La force de ce livre très court, est d’exploiter un évènement biographique réel de la vie de l’artiste, pour brosser un portrait intimiste et sensible de l’homme, au delà du musicien de génie. Et pour tisser les liens d’une histoire d’amour remarquable : le passage où le musicien compose des pièces à quatre mains qui lors du jeu sur le piano obligent les mains de Caroline de croiser et frôler les siennes est très beau.

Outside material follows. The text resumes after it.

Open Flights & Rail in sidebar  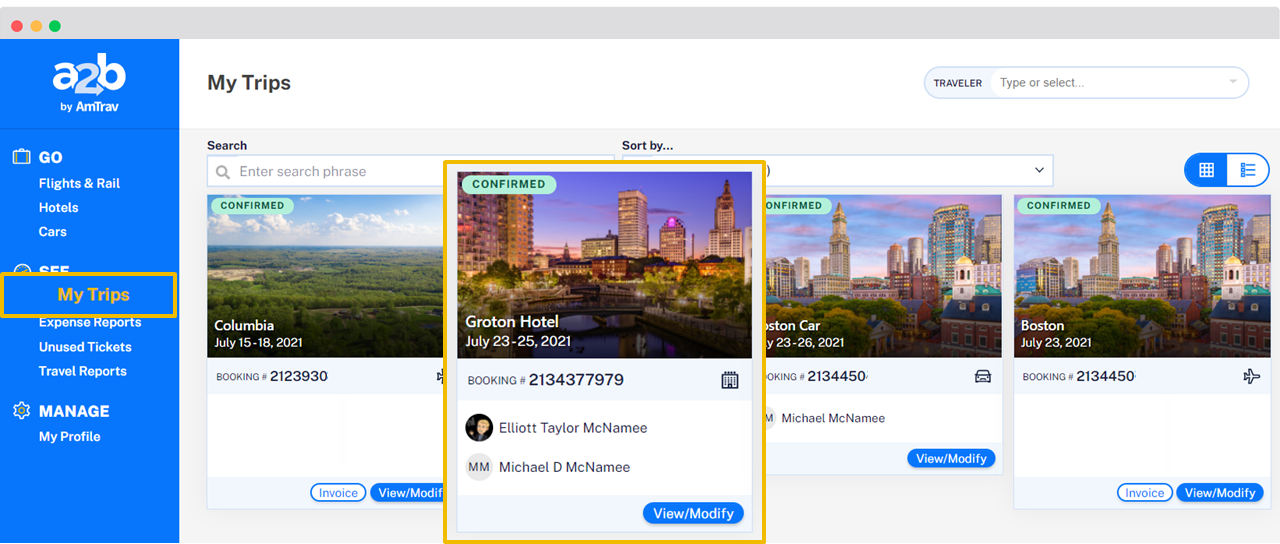click(79, 183)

Pour l’heure, Franz attend Caroline, Cardine comme l’appellent ses proches pour sa leçon du jour. Il improvise fébrile. Chaque jour un peu plus fébrile. Un peu plus impatient. Elle arrive. Enfin. S’installe sur le tabouret recouvert de velours broché, ajuste sa distance par rapport au clavier. Docile, attend que son professeur lui demande de jouer. Attend ce qu’il va en dire. Ses yeux immenses qui lui font face, qui semble dévorer tout son visage, et ce sourire grave, retenu et tendre à la fois. Elle se tourne vers lui avec lenteur.A chaque fois, il ne peut s’empêcher de remarquer cet écart entre cette lenteur qui l’habite et cette surprenante agilité au piano. Franz aime l’entendre jouer. Elle comprend sa musique. La musique des paradis perdus. Il n’a rien d’autre à dire. C’est pour elle qu’il écrit désormais. Lorsqu’il compose un quatre-mains, c’est pour elle qu’il écrit tel trait, qu’il invente tel croisement de main, sans nécessité le plus souvent, mais qui permettent à leurs mains et leur bras de se frôler, de danser ensemble. Qu’espérer d’autre ?

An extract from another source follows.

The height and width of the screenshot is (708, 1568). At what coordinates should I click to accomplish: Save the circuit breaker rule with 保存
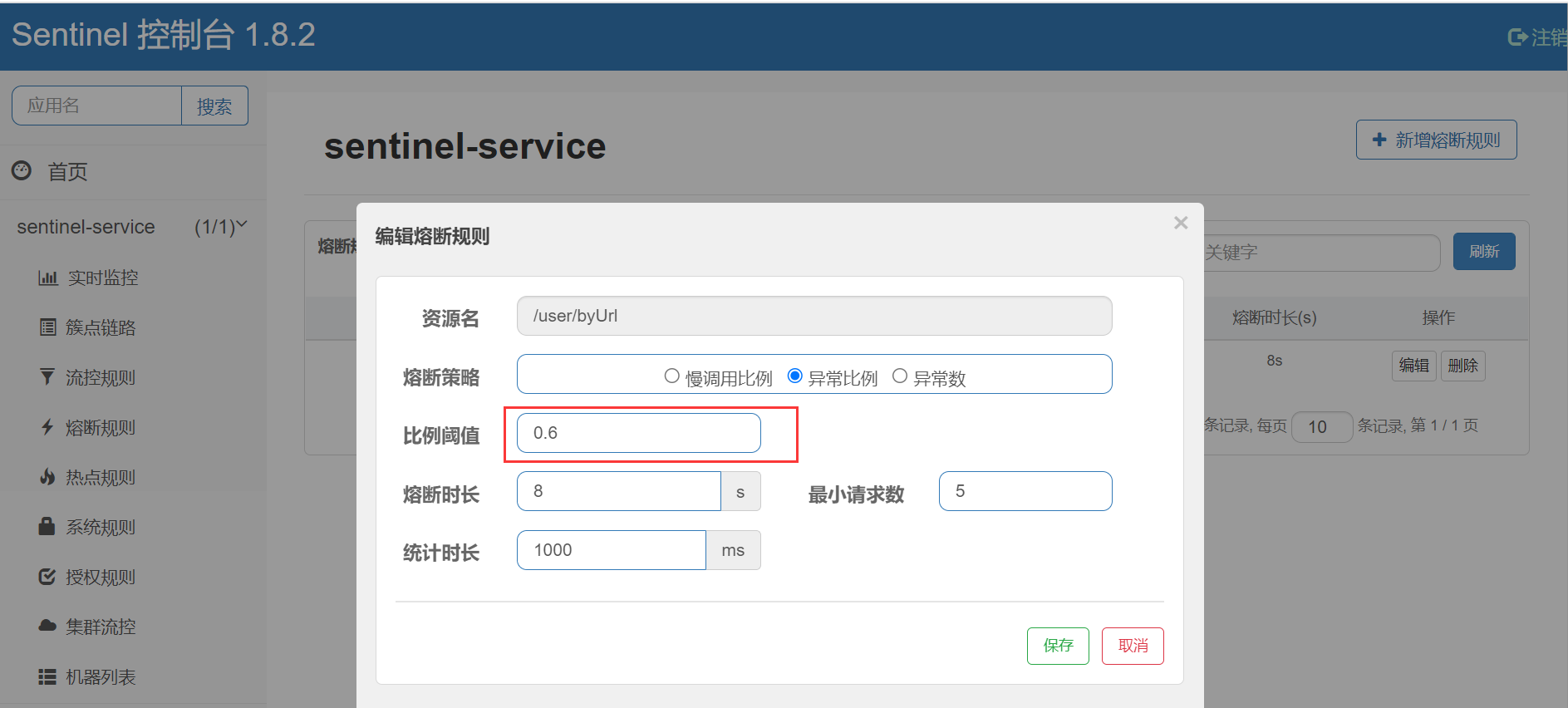click(1058, 646)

En bémols, je dirais que malgré la brièveté du propos, j’ai remarqué des répétitions qui m’ont un peu titillées et quelques retours un peu trop fréquents sur la ville de  Vienne et la vie populaire menée par Franz dans la cité à mon goût (même si j’adore l’ Apfelstudel par ailleurs)…

En résumé, j’ai dévoré cette histoire, qui est parmi mes préférées dans tout ce qu’à publié Gaëlle Josse.  Quand on sait que  la musique classique me fait  autant d’effet qu’une chanson de Mireille Mathieu, j’irai presque écouter du Schubert tellement j’aurais envie de retrouver son amour pour Caroline dans sa musique…

 

 

 

 

32 réflexions sur “Un été à quatre mains de Gaëlle JOSSE – 2017

            1. Livre très particulier et pavé, certains n’arrivent pas à e lire, d’autres détestent, d’autres l’encensent (dont je fais partie). Belles vacances encore, profites, gros bisous jumelle astrale 😀

  1. soene

    Hello Mindounet
    Je note moi aussi ce roman car j’aime beaucoup l’écriture de Gaëlle Josse.
    Et j’adore quand l’Histoire est romancée 😆
    Je ne suis pas trop « piano » et les musiciens super classiques m’endorment un peu mais je ne crains pas de passer un moment avec de la « grande musique » 😆
    Bon dimanche et gros bisous

  2. J’étais sûre que tu aimerais ! Mais j’ai des disques de Schubert à la maison, si tu veux… arf ! 😀 J’ai post-ité les mêmes passages que tu cites, je ne sais pas si ce sont ceux-là que j’avais choisis pour mon billet ! Je n’ai pas remarqué les répétitions, tu deviens chichiteux dis donc !!! 😆

    1. J’ai regardé, le premier extrait est dans ta chronique, pas le second. Disons que s’il y a amour impossible et le milieu des artistes, ça part bien, mais le texte est subtil et l’histoire très belle. Ha bon tu as des vinyles?? Faudra vraiment que tu me les montre, j’aime les disques…promis je ne me moquerai pas en voyant les artistes..
      😁

  3. Gaelle Josse semble tres forte dans les textes courts, j’avais beaucoup aime les heures silencieuses. Meme si je ne me souviens plus tres bien des details de l’histoire, il m’en reste l’impression de cette force de recit condense dans quelques pages et cette impregnation a la musique egalement.